Joaquín Sabina se convirtió desde hace tiempo en un cantautor de culto. La prueba está en que lo siguen con igual devoción tanto los jóvenes nacidos en el nuevo siglo como los nostálgicos que presumen haber sido niños durante los años sesenta. La prueba también está en los cientos de miles de personas que agotan cada año las entradas para sus conciertos en España y en el continente americano.
Como sucede con los artistas de culto, la reverencia por su trabajo casi nunca aflora en la primera cita, ni siquiera en la segunda o la tercera por más empeño que se le ponga. Su música, y de manera especial sus letras, exigen un proceso más largo de reconocimiento, reposo y seducción antes de asimilar que se ha caído en una probable adicción.
El éxito intergeneracional de Sabina se sostiene en un conjunto de virtudes que lo envuelven: su autenticidad, su franqueza, la versatilidad musical de sus discos, su imagen de rebelde con causa justa, y, en especial, la hondura y mordacidad de sus palabras.
Es autor de 15 libros entre poemarios, recopilaciones de letras y partituras. Ha grabado 25 discos y se dice que ha vendido más de 10 millones de copias.
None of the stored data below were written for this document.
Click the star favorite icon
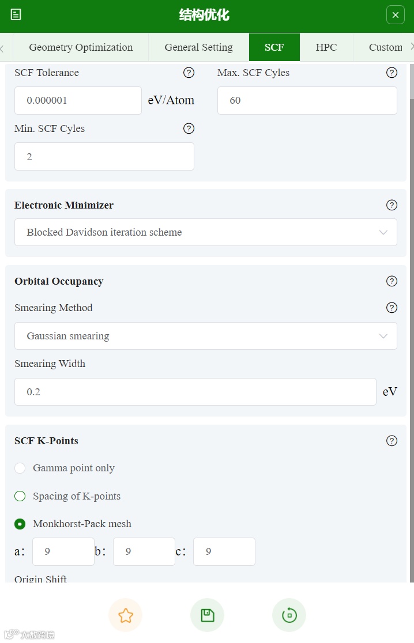 pos(125,615)
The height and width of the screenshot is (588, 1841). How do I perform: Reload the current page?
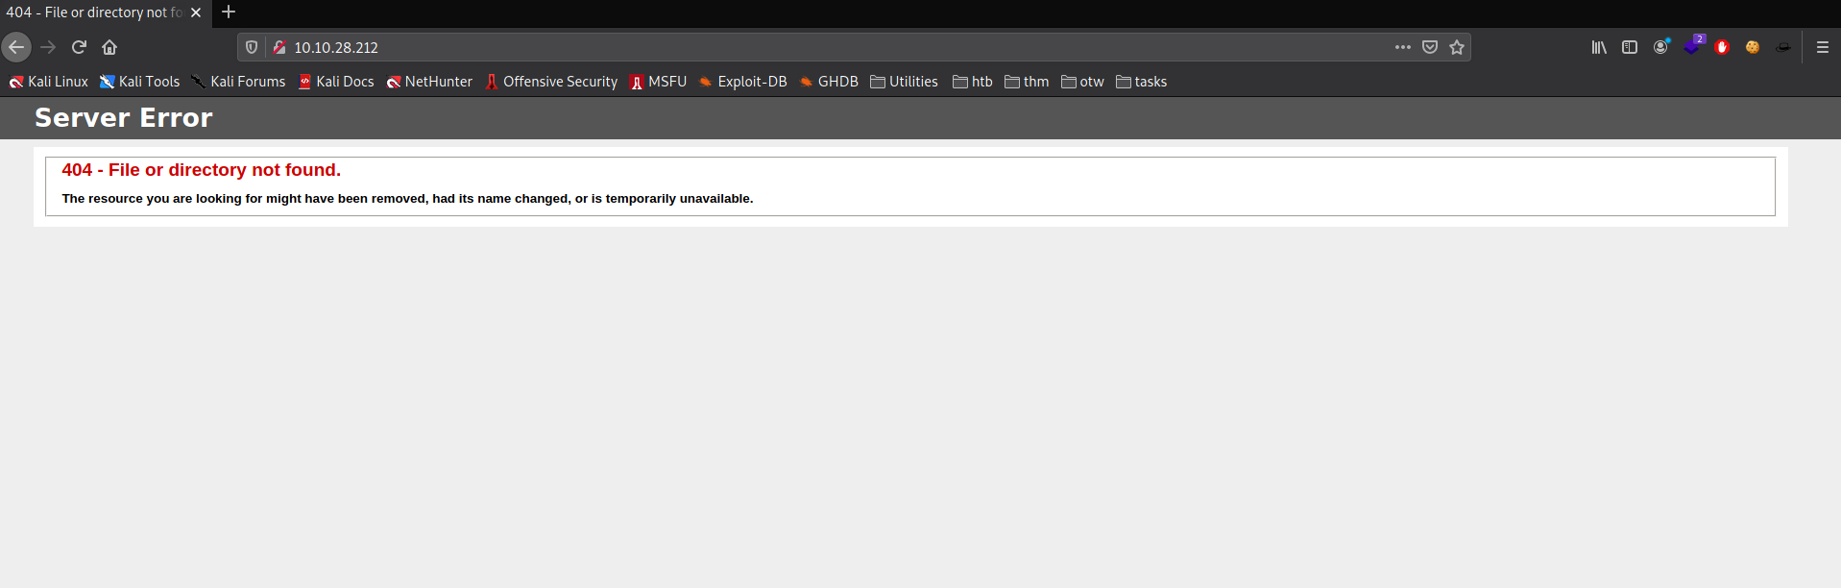pos(79,47)
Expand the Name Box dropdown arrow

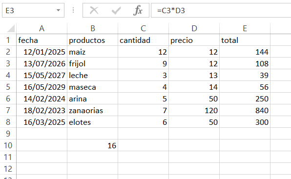[x=58, y=10]
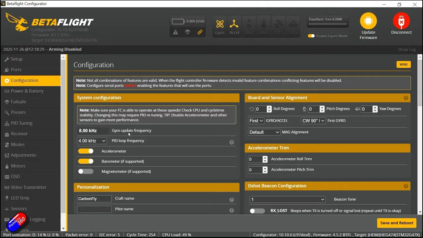Open the MAG Alignment dropdown
Screen dimensions: 423x238
264,132
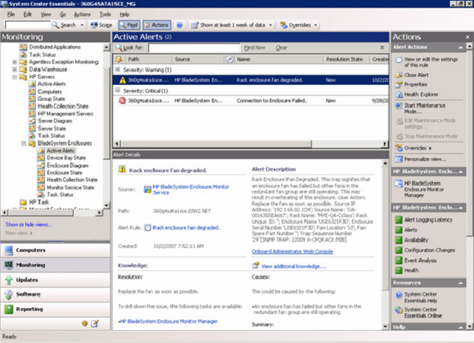
Task: Open the Actions menu in menu bar
Action: coord(82,14)
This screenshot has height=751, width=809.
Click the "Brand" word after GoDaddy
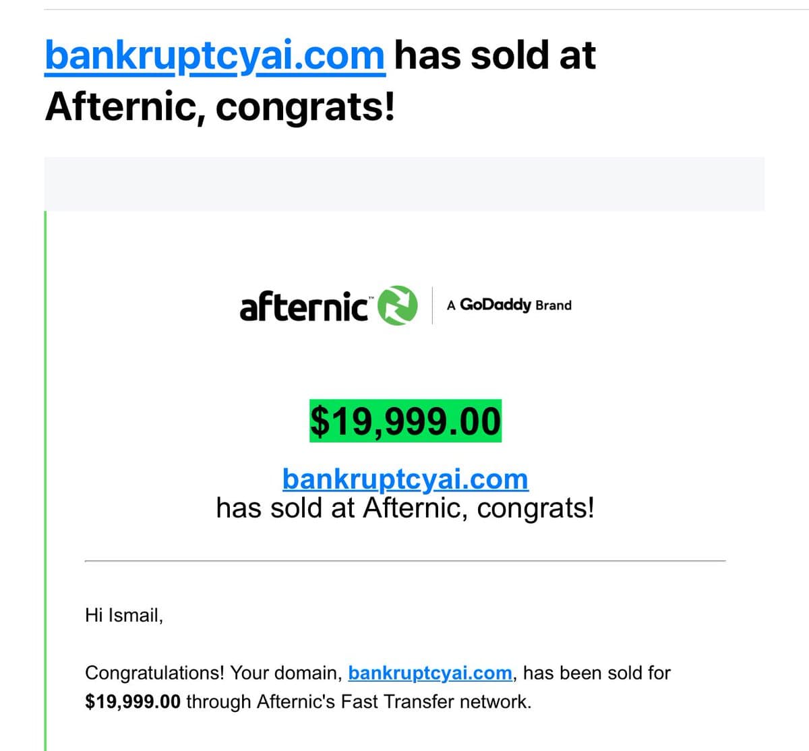tap(553, 305)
En el año 2001 sufrió un ictus que lo tuvo al borde la muerte. Años más tarde, en una entrevista, Sabina alegaba con gracia que el derrame quizá se había producido por su ruptura definitiva con las drogas (a las que dice que no ha vuelto desde entonces), pero que superó la depresión con el soporte incondicional del whisky, el cigarrillo y la música que lo mantienen aún de este lado, y, por supuesto, gracias a Jimena, su novia desde 1999.
Sus detractores lo acusan de que tiene “mala voz”, de que “ronca en lugar de cantar”, pero es precisamente su voz la que ha conquistado a varias generaciones en sus casi 35 años de carrera artística.
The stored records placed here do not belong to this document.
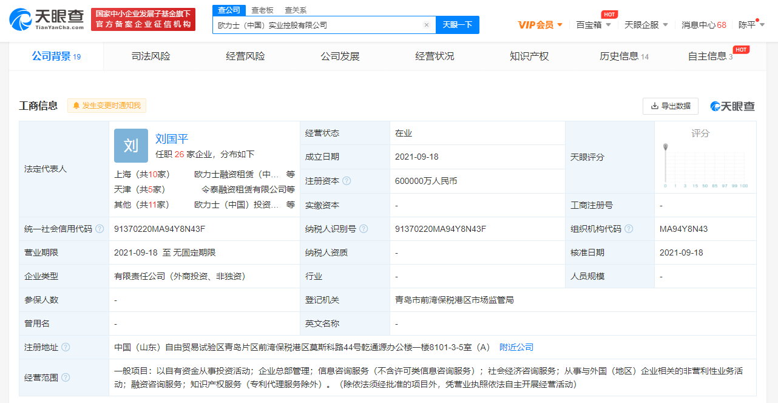The width and height of the screenshot is (778, 403).
Task: Open the 陈平 user account menu
Action: point(751,25)
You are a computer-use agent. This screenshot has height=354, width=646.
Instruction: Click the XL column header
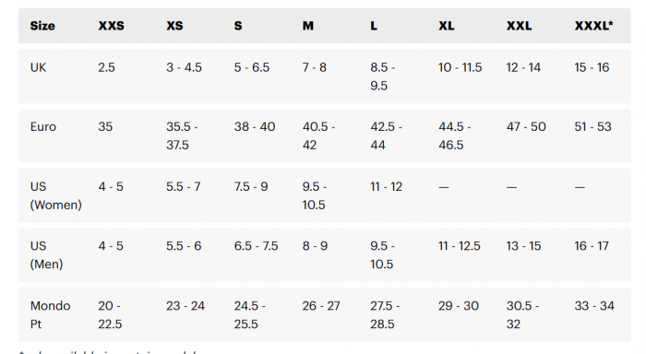[x=446, y=26]
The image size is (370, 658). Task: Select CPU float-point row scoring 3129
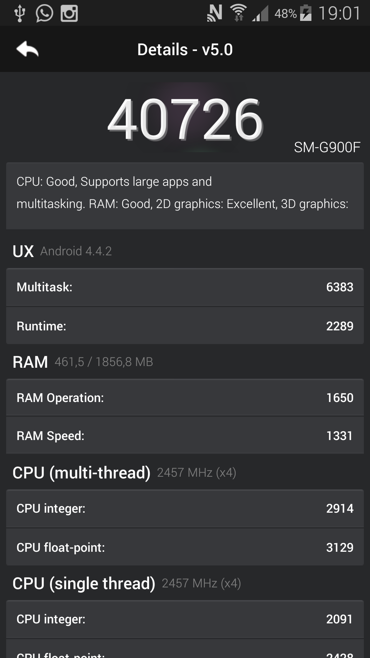[185, 547]
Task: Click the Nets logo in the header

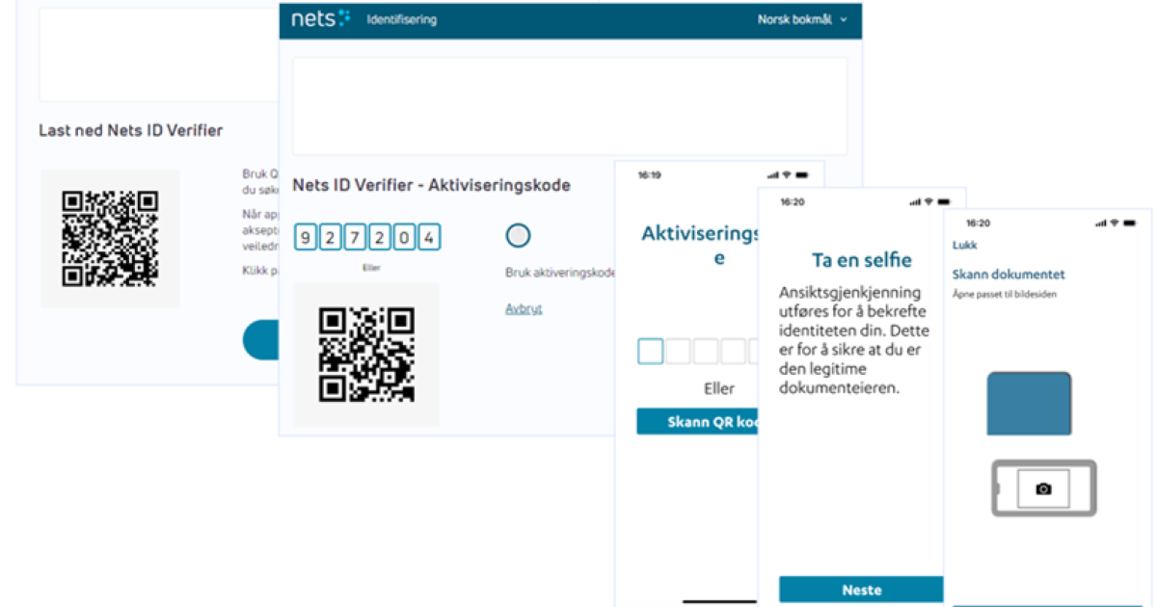Action: [318, 20]
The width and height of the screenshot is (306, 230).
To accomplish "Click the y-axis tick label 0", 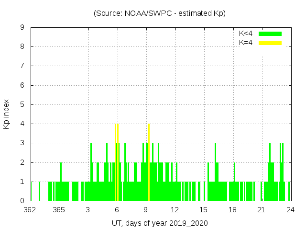I will point(22,201).
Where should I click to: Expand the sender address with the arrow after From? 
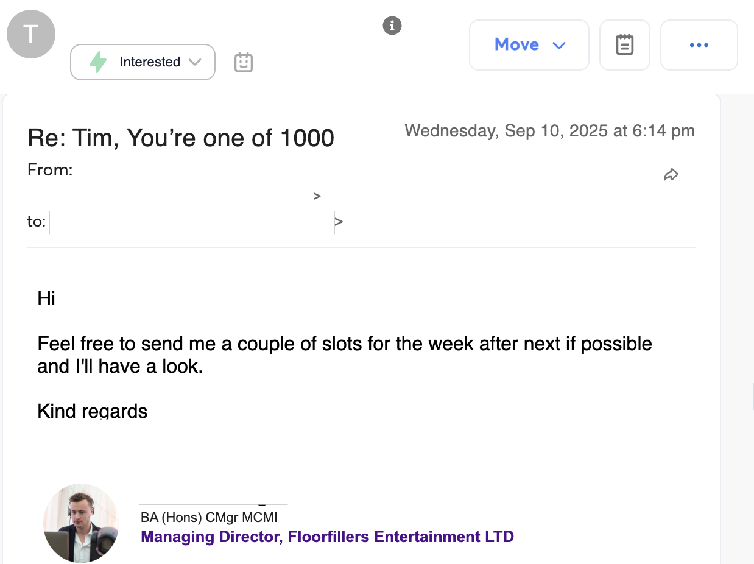317,196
No me refiero obviamente al sonido que producen sus desgastadas cuerdas vocales, sonido que cada vez con más frecuencia sale de su boca marchito y tembloroso, sino a las múltiples voces que encierra su música: la voz de los casos perdidos, la de los amores imposibles, la de los amantes ilícitos, la de los sátiros y ladrones; las voces confusas de los bares de copas y las piadosas de las fiestas de guardar; la voz aguardentosa de los camellos y la suplicante de sus clientes; la voz lujuriosa de los borrachos y la voz trémula de los toreros; las voces de los que se sienten tan jóvenes y tan viejos; las voces de las princesas, de las barbies y de los que quieren vivir 100 años…
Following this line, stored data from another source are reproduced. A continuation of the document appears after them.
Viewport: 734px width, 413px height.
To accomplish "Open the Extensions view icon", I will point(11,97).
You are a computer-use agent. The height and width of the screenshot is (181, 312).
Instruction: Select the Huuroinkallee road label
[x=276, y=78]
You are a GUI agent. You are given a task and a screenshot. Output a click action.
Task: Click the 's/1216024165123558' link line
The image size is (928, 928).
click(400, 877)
Su voz, aunque desgastada, sigue siendo la voz del lector agudo, de la mente lúcida e inteligente; la voz del contestatario por vocación, la del sacristán de todas las putas; su voz es la del ángel guardián de cada burdel, la del blasfemo por convicción y la del pecador consuetudinario; su voz es la del juglar de los callejones más oscuros, del abate de los infieles, del alquimista de los secretos de alcoba… Su voz es la voz del gran Sabina.